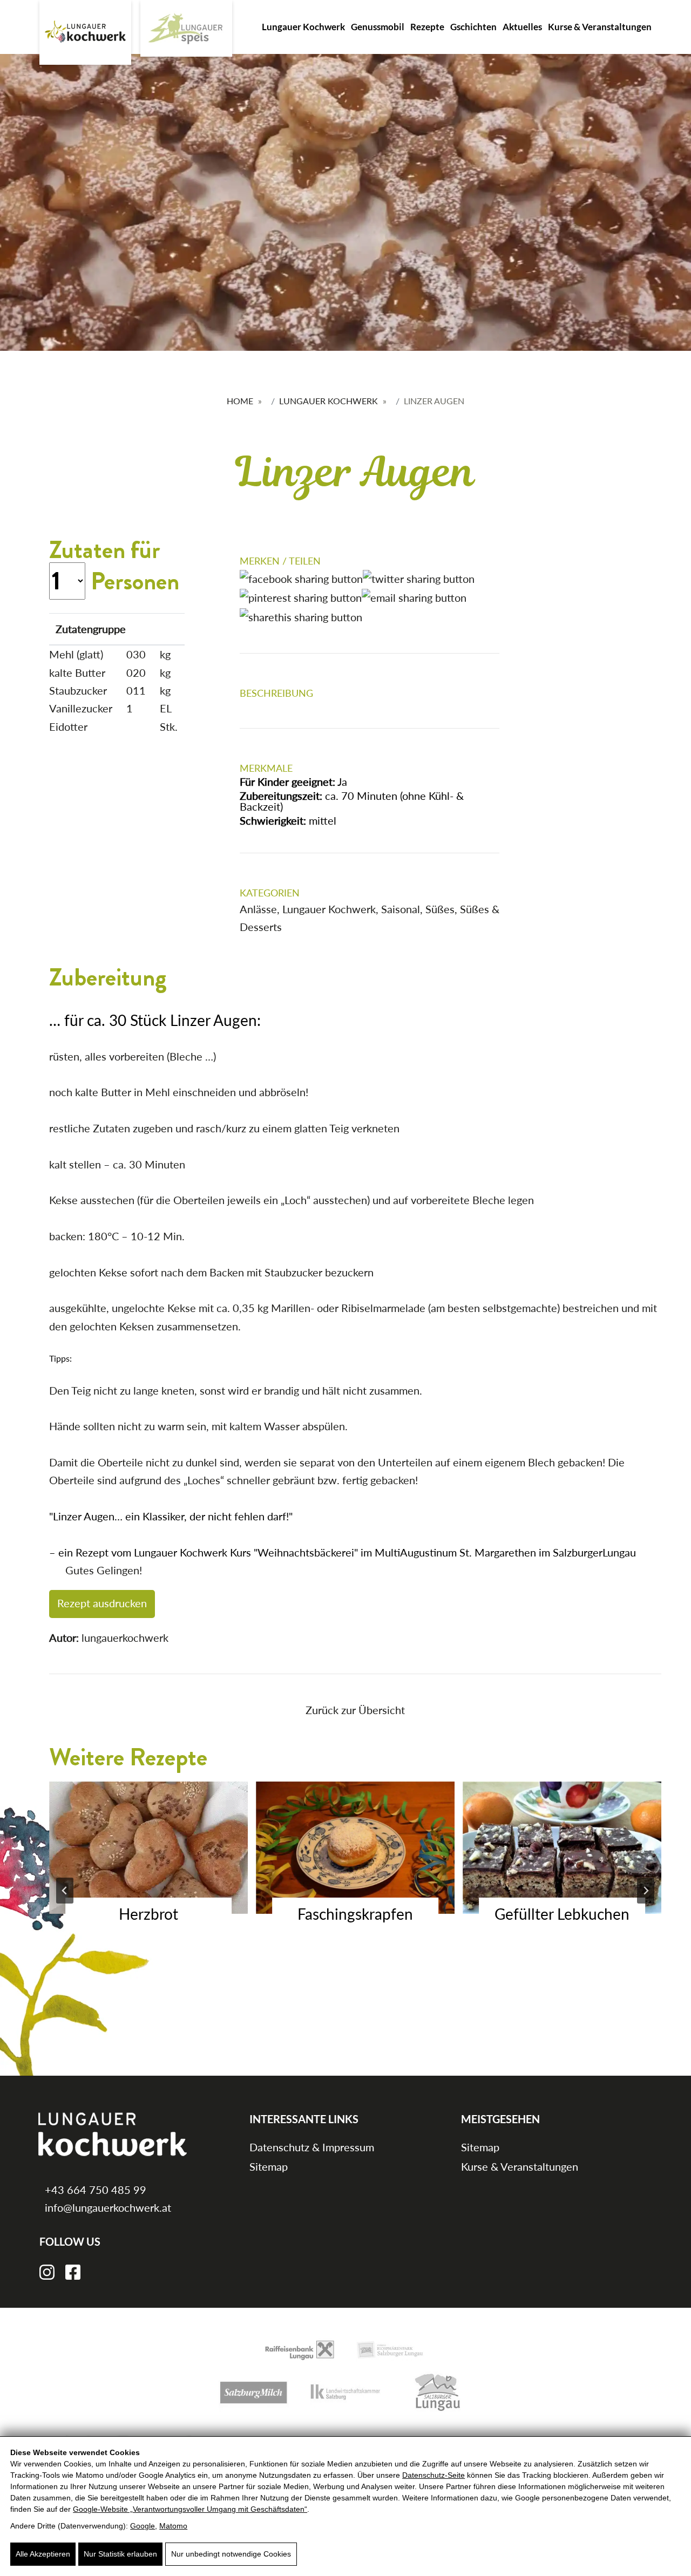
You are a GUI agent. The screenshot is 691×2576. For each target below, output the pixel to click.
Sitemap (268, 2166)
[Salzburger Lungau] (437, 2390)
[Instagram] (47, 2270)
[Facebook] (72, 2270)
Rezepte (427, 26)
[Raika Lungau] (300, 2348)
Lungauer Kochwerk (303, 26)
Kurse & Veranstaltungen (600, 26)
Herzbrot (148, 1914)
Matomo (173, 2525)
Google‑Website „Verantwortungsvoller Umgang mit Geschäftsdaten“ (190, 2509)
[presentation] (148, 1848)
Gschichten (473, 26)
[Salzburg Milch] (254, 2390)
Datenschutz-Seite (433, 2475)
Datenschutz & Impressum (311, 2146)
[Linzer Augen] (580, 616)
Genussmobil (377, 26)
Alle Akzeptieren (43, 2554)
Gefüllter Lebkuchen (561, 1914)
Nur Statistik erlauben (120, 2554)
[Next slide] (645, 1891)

=-=-=-=-=

— Goal of the exercise —
Set down the entries above again exactly, minus any image.

— Answer to the exercise —
You are a GUI agent. The screenshot is 691×2576. For each target below, output the pixel to click.
Sitemap (268, 2166)
[Salzburger Lungau] (437, 2390)
[Instagram] (47, 2270)
[Facebook] (72, 2270)
Rezepte (427, 26)
[Raika Lungau] (300, 2348)
Lungauer Kochwerk (303, 26)
Kurse & Veranstaltungen (600, 26)
Herzbrot (148, 1914)
Matomo (173, 2525)
Google‑Website „Verantwortungsvoller Umgang mit Geschäftsdaten“ (190, 2509)
[presentation] (148, 1848)
Gschichten (473, 26)
[Salzburg Milch] (254, 2390)
Datenschutz-Seite (433, 2475)
Datenschutz & Impressum (311, 2146)
[Linzer Augen] (580, 616)
Genussmobil (377, 26)
Alle Akzeptieren (43, 2554)
Gefüllter Lebkuchen (561, 1914)
Nur Statistik erlauben (120, 2554)
[Next slide] (645, 1891)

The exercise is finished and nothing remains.